> **INSTRUCTIONS TO FOLLOW**
Every entry is to be written out word for word.

[Data excerpts]
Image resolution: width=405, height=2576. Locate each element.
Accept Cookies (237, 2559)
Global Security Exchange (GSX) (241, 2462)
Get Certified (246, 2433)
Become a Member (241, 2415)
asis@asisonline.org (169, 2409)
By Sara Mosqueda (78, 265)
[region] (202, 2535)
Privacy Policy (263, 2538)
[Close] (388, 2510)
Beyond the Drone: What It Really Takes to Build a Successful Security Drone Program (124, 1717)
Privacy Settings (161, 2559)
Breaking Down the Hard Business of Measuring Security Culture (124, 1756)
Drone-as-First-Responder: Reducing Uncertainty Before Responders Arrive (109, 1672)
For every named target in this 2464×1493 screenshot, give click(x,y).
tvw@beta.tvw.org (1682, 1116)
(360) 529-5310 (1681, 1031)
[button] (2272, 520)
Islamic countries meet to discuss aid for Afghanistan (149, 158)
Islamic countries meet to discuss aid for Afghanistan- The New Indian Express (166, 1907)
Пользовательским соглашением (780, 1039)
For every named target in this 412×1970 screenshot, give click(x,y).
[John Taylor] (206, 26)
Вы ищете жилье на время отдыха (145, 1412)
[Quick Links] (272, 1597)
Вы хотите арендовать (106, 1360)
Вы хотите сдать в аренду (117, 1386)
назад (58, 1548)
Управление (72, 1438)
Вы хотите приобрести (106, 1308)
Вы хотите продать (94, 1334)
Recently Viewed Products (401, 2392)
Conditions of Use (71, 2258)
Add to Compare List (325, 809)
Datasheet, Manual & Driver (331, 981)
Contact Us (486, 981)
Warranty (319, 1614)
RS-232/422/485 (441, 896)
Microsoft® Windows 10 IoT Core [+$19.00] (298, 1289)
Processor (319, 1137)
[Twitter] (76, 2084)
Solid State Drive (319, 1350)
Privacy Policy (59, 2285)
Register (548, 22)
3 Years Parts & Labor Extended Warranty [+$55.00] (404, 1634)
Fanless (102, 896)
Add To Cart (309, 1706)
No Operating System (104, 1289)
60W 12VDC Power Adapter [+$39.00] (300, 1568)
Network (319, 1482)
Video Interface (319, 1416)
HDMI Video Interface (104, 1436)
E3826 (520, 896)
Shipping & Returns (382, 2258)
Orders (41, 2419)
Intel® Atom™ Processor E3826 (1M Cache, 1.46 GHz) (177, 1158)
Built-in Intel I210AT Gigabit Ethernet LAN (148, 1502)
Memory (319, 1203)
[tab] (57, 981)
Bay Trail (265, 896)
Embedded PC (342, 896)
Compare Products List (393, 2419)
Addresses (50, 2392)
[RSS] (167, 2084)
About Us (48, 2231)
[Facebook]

> **SOLUTION FOR THIS EXERCISE**
Image resolution: width=405, height=2576. Locate each element.
Accept Cookies (237, 2559)
Global Security Exchange (GSX) (241, 2462)
Get Certified (246, 2433)
Become a Member (241, 2415)
asis@asisonline.org (169, 2409)
By Sara Mosqueda (78, 265)
[region] (202, 2535)
Privacy Policy (263, 2538)
[Close] (388, 2510)
Beyond the Drone: What It Really Takes to Build a Successful Security Drone Program (124, 1717)
Privacy Settings (161, 2559)
Breaking Down the Hard Business of Measuring Security Culture (124, 1756)
Drone-as-First-Responder: Reducing Uncertainty Before Responders Arrive (109, 1672)
For every named target in this 2464×1493 screenshot, give click(x,y).
tvw@beta.tvw.org (1682, 1116)
(360) 529-5310 (1681, 1031)
[button] (2272, 520)
Islamic countries meet to discuss aid for Afghanistan (149, 158)
Islamic countries meet to discuss aid for Afghanistan- The New Indian Express (166, 1907)
Пользовательским соглашением (780, 1039)
For every named target in this 412×1970 screenshot, give click(x,y).
[John Taylor] (206, 26)
Вы ищете жилье на время отдыха (145, 1412)
[Quick Links] (272, 1597)
Вы хотите арендовать (106, 1360)
Вы хотите сдать в аренду (117, 1386)
назад (58, 1548)
Управление (72, 1438)
Вы хотите приобрести (106, 1308)
Вы хотите продать (94, 1334)
Recently Viewed Products (401, 2392)
Conditions of Use (71, 2258)
Add to Compare List (325, 809)
Datasheet, Manual & Driver (331, 981)
Contact Us (486, 981)
Warranty (319, 1614)
RS-232/422/485 (441, 896)
Microsoft® Windows 10 IoT Core [+$19.00] (298, 1289)
Processor (319, 1137)
[Twitter] (76, 2084)
Solid State Drive (319, 1350)
Privacy Policy (59, 2285)
Register (548, 22)
3 Years Parts & Labor Extended Warranty [+$55.00] (404, 1634)
Fanless (102, 896)
Add To Cart (309, 1706)
No Operating System (104, 1289)
60W 12VDC Power Adapter [+$39.00] (300, 1568)
Network (319, 1482)
Video Interface (319, 1416)
HDMI Video Interface (104, 1436)
E3826 (520, 896)
Shipping & Returns (382, 2258)
Orders (41, 2419)
Intel® Atom™ Processor E3826 (1M Cache, 1.46 GHz) (177, 1158)
Built-in Intel I210AT Gigabit Ethernet LAN (148, 1502)
Memory (319, 1203)
[tab] (57, 981)
Bay Trail (265, 896)
Embedded PC (342, 896)
Compare Products List (393, 2419)
Addresses (50, 2392)
[RSS] (167, 2084)
About Us (48, 2231)
[Facebook]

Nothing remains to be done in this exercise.